Frame reliability as investment: "5% of engineering time buys us the ability to ship confidently the other 95% of the time." Track and display error budget burn in a shared dashboard so it's never a surprise.

Use STAR format: Situation, Task, Action, Result.

Strong answer elements:

• Quantify the toil — "2 hours per deploy, 3 deploys/week = 6 hours/week = 300+ hours/year."
• Describe what you automated and the technical approach — runbook → script → CI job → fully automated.
• Measure the outcome — time saved, error rate reduction, deploys per day increased.
• Note secondary benefits — faster deploys → faster feature delivery, fewer human errors.

Also highlight: toil reduction often reveals design problems. "I automated the manual restart, then redesigned the service so restarts weren't needed" is a stronger story than just the automation.

• Lead with data — show the current error budget, risk model, and historical impact from similar changes.
• Propose alternatives — canary deploy, feature flag, off-hours release with a rollback plan. Don't just say no.
• Make risk explicit and shared — "If this causes a P1, here is the blast radius and estimated MTTR." Ensure the developer and PM own the decision with full information.
• Escalate if needed — if risk is high enough and agreement can't be reached, escalate to engineering leadership with the data.

Never block unilaterally without data — SRE role is to inform and recommend, not to be a gatekeeper without reason. The goal is a good outcome, not winning the argument.

• Model from the top — engineering leadership must visibly celebrate blameless postmortems and never punish disclosed mistakes.
• Person from the system — "What conditions allowed this to happen?" replaces "Who broke it?"
• Make it safe to be the cause — if engineers fear punishment, they hide information critical to root cause analysis.
• Make postmortems visible and useful — share broadly; reference them in design reviews as lessons learned.
• Require follow-through — a postmortem without completed action items trains people to see them as theater. Track items in your issue tracker.
• Celebrate good catches — publicly recognize engineers who find systemic issues or write thorough postmortems.
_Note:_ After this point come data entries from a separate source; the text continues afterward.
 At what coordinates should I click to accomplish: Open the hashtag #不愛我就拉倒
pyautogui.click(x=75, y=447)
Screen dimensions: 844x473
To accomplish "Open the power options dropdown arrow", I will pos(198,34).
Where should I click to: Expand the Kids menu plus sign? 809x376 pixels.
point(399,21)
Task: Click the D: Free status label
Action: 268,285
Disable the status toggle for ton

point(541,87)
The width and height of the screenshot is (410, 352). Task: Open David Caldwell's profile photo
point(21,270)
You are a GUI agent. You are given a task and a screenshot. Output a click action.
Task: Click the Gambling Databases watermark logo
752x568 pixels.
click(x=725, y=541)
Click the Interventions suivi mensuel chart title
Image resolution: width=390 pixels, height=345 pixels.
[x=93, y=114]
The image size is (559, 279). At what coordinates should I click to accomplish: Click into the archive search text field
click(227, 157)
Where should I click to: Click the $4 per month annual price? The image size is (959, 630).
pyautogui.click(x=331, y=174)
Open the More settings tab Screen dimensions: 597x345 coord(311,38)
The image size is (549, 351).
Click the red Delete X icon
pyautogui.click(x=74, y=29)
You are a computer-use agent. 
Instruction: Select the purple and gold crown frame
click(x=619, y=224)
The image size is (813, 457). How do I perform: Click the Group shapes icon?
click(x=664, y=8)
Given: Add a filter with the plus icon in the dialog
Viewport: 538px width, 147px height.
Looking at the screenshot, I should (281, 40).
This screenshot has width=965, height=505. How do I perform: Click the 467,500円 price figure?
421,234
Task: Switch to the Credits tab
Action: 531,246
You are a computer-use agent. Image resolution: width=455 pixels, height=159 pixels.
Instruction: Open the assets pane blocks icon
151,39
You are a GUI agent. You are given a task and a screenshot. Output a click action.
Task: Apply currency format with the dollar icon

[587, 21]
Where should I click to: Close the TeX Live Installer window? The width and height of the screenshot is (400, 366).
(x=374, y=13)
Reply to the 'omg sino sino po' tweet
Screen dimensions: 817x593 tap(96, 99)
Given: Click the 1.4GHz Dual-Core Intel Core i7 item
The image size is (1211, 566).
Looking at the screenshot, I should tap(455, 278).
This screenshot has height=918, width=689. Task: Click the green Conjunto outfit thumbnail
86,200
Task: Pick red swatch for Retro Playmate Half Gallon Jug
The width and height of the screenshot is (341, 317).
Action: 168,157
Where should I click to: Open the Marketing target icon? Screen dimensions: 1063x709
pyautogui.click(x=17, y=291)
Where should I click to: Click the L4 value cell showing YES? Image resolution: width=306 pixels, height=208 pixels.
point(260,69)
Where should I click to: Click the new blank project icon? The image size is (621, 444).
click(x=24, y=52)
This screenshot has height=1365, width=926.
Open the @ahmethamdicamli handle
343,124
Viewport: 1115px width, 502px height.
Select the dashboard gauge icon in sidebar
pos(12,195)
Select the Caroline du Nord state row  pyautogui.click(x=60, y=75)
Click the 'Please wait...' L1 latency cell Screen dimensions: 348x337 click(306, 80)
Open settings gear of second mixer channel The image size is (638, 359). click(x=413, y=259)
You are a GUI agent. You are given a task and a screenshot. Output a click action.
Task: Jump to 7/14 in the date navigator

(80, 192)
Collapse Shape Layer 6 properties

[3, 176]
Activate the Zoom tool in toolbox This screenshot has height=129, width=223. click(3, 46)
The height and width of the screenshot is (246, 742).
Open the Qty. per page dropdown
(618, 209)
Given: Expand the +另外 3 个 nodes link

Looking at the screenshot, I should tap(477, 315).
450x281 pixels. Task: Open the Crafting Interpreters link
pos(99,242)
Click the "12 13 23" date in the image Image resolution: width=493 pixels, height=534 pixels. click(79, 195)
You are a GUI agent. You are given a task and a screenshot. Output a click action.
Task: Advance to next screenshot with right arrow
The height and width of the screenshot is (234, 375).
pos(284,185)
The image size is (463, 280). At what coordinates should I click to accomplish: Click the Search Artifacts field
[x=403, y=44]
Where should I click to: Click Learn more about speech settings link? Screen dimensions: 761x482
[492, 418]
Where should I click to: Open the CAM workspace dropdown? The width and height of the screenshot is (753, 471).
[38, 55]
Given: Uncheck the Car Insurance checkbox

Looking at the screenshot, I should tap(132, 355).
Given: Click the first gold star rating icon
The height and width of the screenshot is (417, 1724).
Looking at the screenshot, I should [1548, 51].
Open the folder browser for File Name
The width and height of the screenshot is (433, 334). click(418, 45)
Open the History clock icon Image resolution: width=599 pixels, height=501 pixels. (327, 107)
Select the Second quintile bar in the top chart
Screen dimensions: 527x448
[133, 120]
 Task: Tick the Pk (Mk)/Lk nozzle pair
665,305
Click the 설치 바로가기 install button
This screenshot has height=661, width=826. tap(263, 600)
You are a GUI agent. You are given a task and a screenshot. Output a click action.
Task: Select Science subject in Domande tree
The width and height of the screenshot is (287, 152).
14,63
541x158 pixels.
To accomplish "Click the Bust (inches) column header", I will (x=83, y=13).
Culture change is slow. The first blameless postmortem after a serious incident sets the tone. Handle it well and you'll get honest postmortems forever. Handle it badly and you'll get cover-ups.

SRE teams shouldn't accept a service on-call if it isn't production-ready. A production readiness review (PRR) should cover:

• Observability — does the service have meaningful SLIs, dashboards, and alerts? Can we tell when it is degraded?
• Runbooks — are common failure modes documented with clear remediation steps?
• Capacity — is the service load tested? Is there autoscaling? What is the max traffic before degradation?
• Deployment — can it be deployed and rolled back safely? Zero-downtime?
• Dependencies — are upstream and downstream dependencies documented? Is there graceful degradation?
• Security — secrets managed properly? Least-privilege IAM? Encryption at rest/in transit?
• Error budget — SLOs defined and error budget tracking in place?

Services that don't meet the bar get a remediation plan before SRE takes on-call ownership.